# Unsupervised Learning Capstone
## Email Novelty Detection
###  Introduction

The purpose of this capstone is to identify the most unique emails based on text classification and Natural Language Processing using word2vec.  

### Data

The data used for this project is the Enron email corpus.  We will train this model and try to identify unique emails out of the data set.  Specifically, we look at the sent emails from each user.  This way, the texts can be labeled to be identified to unique users.

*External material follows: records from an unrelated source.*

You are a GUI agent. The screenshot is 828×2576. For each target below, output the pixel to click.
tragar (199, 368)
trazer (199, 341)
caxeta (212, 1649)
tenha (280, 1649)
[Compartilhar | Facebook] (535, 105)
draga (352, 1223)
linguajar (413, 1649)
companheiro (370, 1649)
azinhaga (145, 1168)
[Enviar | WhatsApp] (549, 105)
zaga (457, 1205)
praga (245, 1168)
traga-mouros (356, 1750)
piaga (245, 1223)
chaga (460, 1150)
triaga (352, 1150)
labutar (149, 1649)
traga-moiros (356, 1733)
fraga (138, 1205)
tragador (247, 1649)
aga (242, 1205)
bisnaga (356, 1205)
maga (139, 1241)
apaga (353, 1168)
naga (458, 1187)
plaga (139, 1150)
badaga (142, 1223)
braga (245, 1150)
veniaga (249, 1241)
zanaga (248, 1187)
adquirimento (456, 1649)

You can download the data from here:  https://www.kaggle.com/wcukierski/enron-email-dataset/data

I didn't do that, and I ultimately did it the hard way by downloading the originals and traversing the path.  The data in the link from Kaggle is already formatted for you, which would've made this whole thing a lot easier, but you live and learn.

In [1]:
import numpy as np
import pandas as pd
import scipy
import matplotlib.pyplot as plt
import seaborn as sns
%matplotlib inline
import os
import re
import glob
import email
from nltk.corpus import stopwords
import spacy
import nltk

In [2]:
# Utility function to clean text.
def text_cleaner(text):  
    text = re.sub(r'-',' ',text)
    text = re.sub("\n", " ", text)
    text = re.sub("~.*", "", text)
    text = re.sub('[^A-Za-z .-]+', ' ', text)
    text = re.sub('\.', '', text)
    # Get rid of extra whitespace.
    text = ' '.join(text.split())
    text = re.sub("Get Your Private, Free E mail from MSN Hotmail at", "", text)    
    text = re.sub("Forwarded by", "", text)
    return text

In [3]:
def get_entities(document):
    """Returns Named Entities using NLTK Chunking"""
    entities = []
    sentences = tokenize_sentences(document)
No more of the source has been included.